- What you are asked to do:
Repeat precisely the line in which "Task: Open the" occurs and all lines that follow it in the entries below. Pictures must be omitted.

- Exercise material:
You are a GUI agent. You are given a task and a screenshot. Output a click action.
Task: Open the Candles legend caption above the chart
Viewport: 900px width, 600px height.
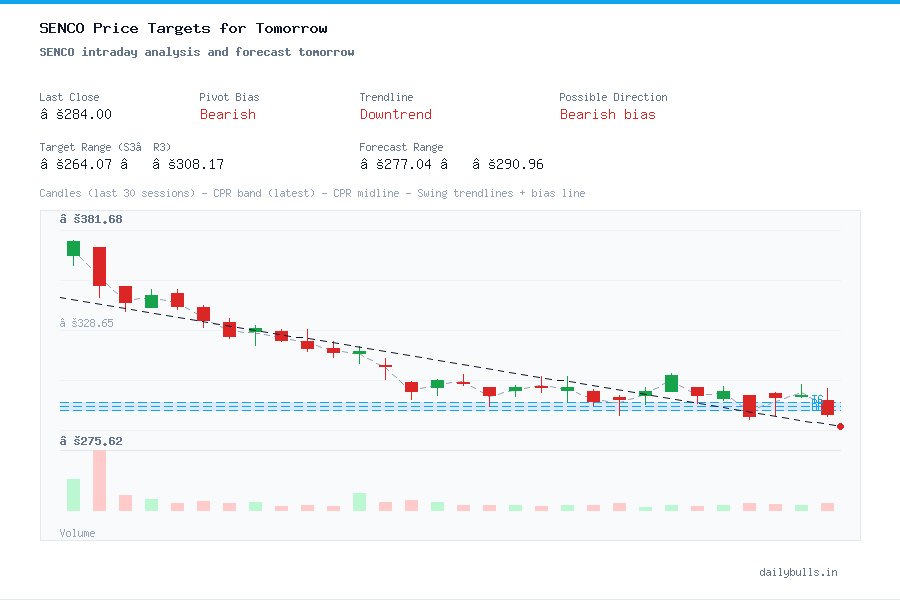312,194
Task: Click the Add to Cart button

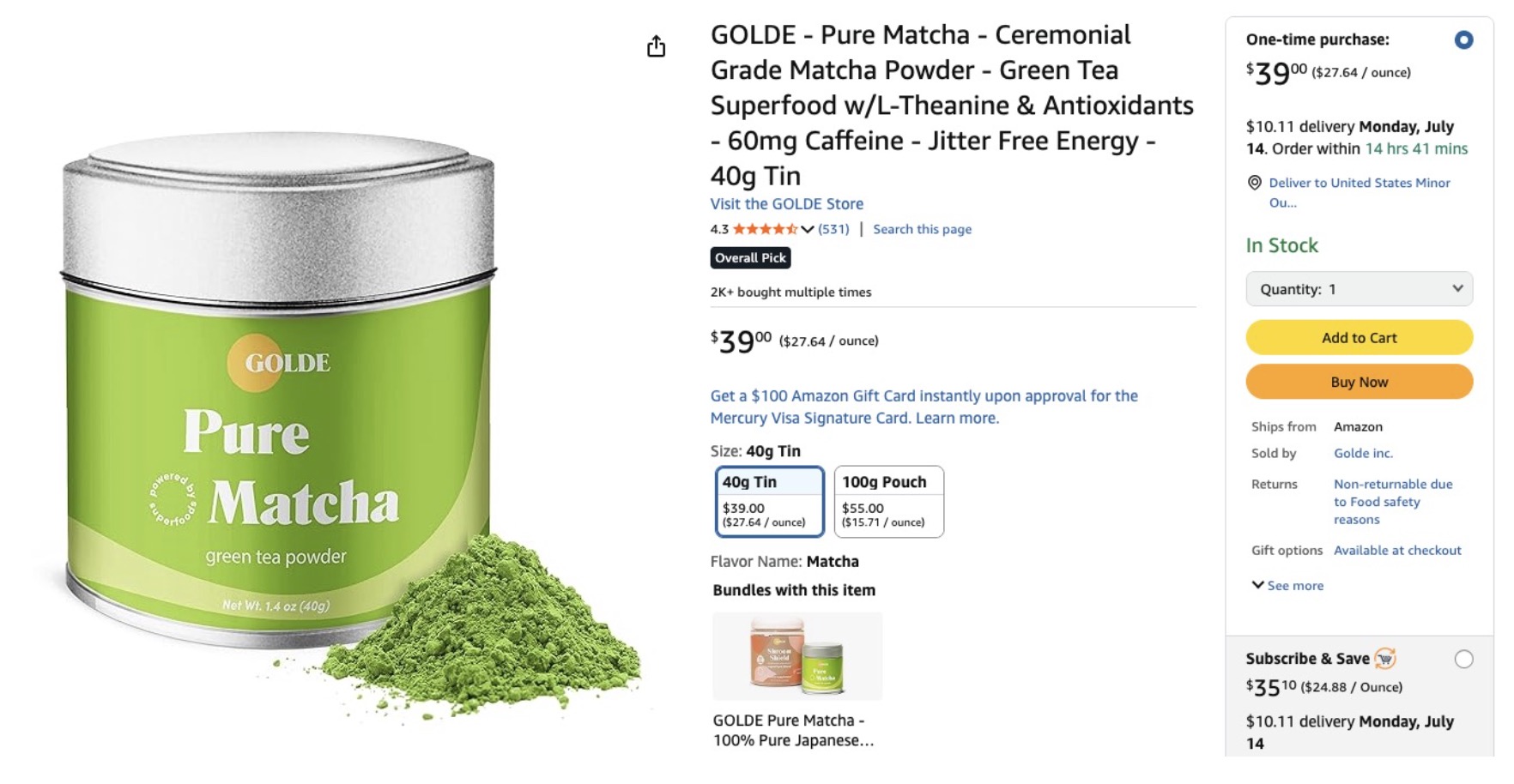Action: 1359,338
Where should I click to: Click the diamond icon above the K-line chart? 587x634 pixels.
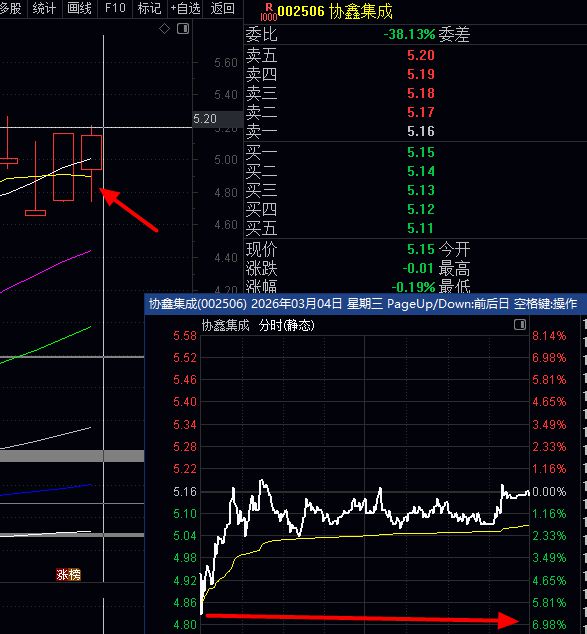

- Result of this exercise:
Task: Open the Candles legend caption above the chart
Viewport: 900px width, 600px height.
312,194
Task: Click the Add to Cart button

Action: 1359,338
Where should I click to: Click the diamond icon above the K-line chart? 587x634 pixels.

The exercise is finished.